Sometimes, you need access to capital – a cash infusion to make your dream a reality. Hard work isn’t always enough. Don’t let that prospect scare you because there are options. It is up to you how well you prepare for them.
Micah Dickson, Small Business Community Lender with Fifth Third Bank was a recent guest on the Business is ART podcast entitled “Access to Capital.” We talked about a few do’s and don’ts when it comes to seeking funding for your business or startup.
What are some capital funding options?
There are a variety of sources to which you might turn for a cash infusion, including:
- Your bank account, retirement account, and other assets
- Your friends and family
If you are like many entrepreneurs and business owners, you will likely exhaust those options first. But then what? Again there are multiple options, including:
- Crowd Funding
- Crowd Lending
- Commercial/Small Business Loan
- Private Equity Investor (PE)
- Venture Capital Investor (VC)
Crowd Funding and Crowd lending can be very effective. Within the parameters of the Crowd Funding or Lending service provider, you can define what donors and lenders receive in exchange for providing you with cash.
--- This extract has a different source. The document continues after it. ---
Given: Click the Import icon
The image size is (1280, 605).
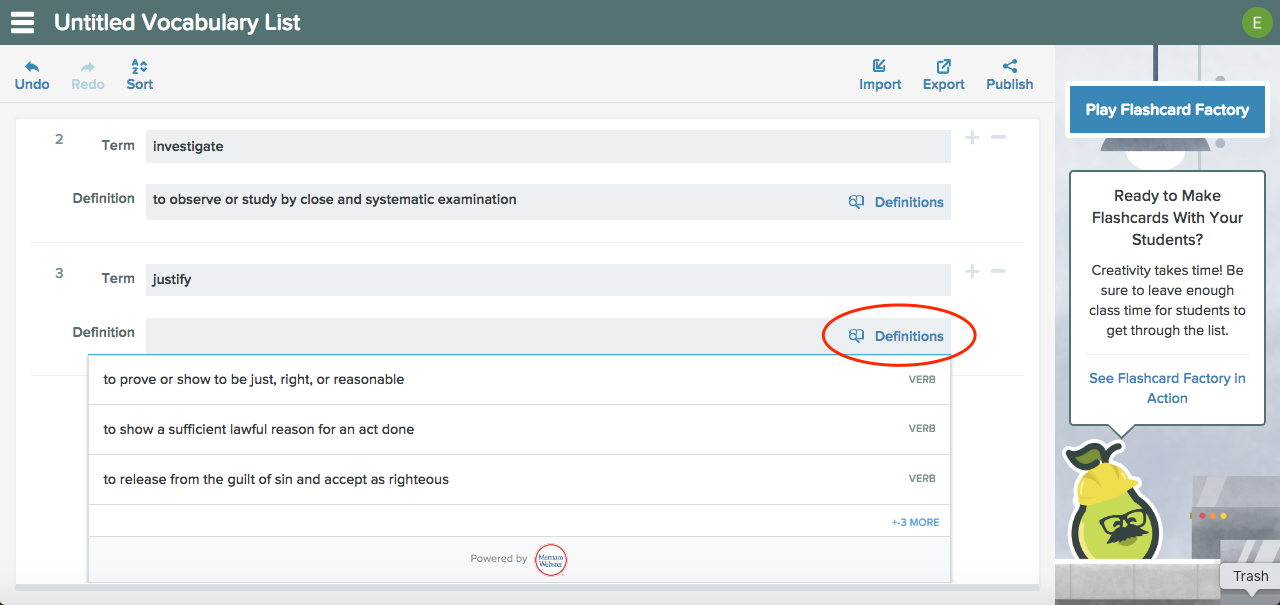Looking at the screenshot, I should [880, 67].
But just like selling your products, there is a huge marketing and PR game you have to play in order to attract people and entice them to give, which can be a downside.
What is the least expensive kind of traditional external capital?
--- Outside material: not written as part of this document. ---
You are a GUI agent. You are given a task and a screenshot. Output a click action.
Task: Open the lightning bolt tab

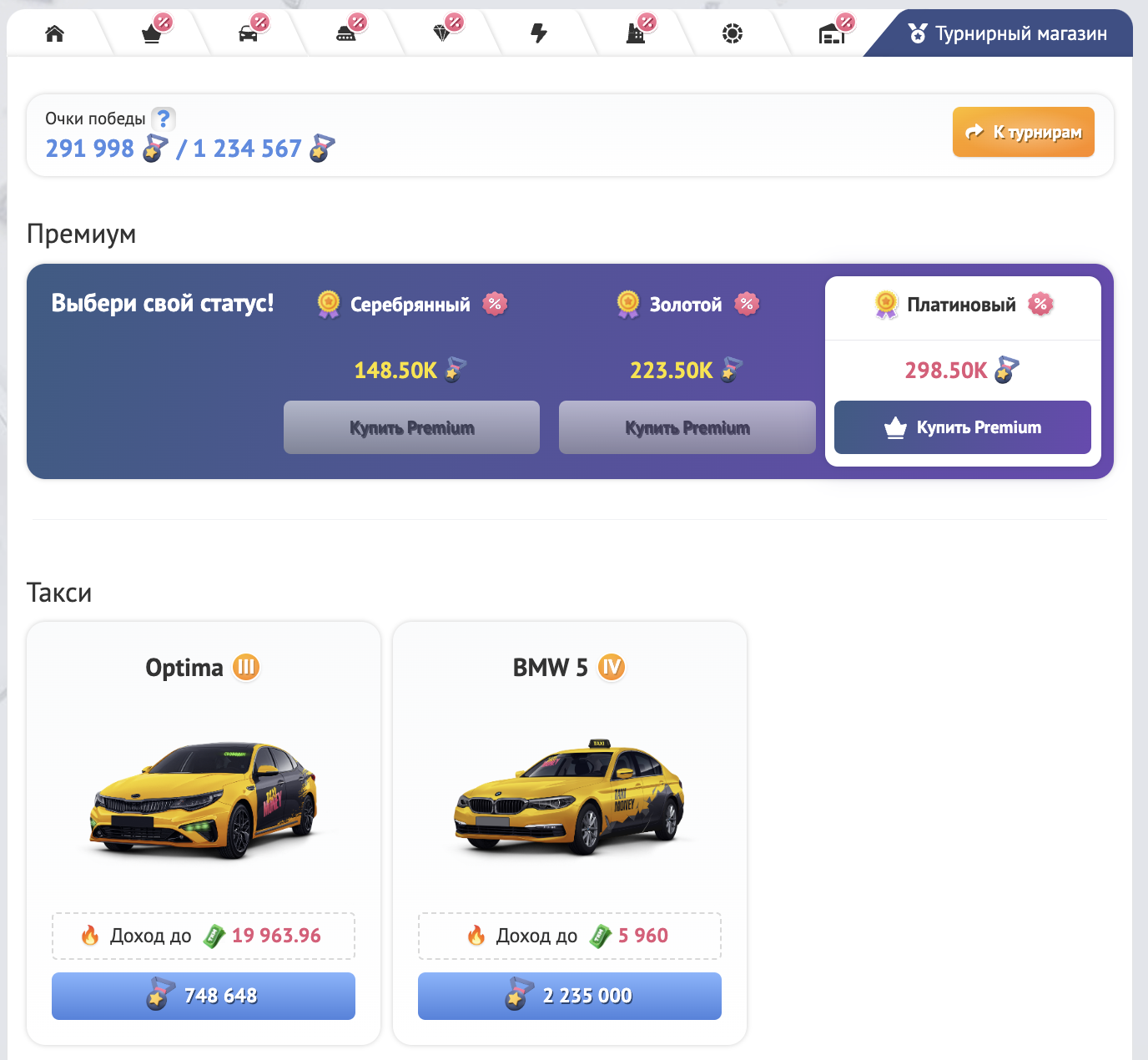tap(539, 33)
Of the three traditional forms of external funding (bank loan, PE and VC), the loan is the least expensive option.
Some may mistakenly believe that PE and VC options represent “free money.” Not true. VC and PE options may very well be the best options for you and your business, but they come at a price.
Typically, that price comes in two forms: control and ownership. When a VC or a PE gets involved, they typically will take some control of the business direction. They are investing in you as well as the business, so they aren’t likely to take total control, but they will at least influence direction. That theoretically is a good thing, unless you insist on total control.
The PE and VC also take some percentage of ownership, so you will no longer own the entire business. They are going to want their money back, plus a significant chunk of cash on top. That may come from selling the business, selling their share of the business, or receiving significant portions of the revenue or profits generated from the business. At the end of the day, this can be very expensive to you.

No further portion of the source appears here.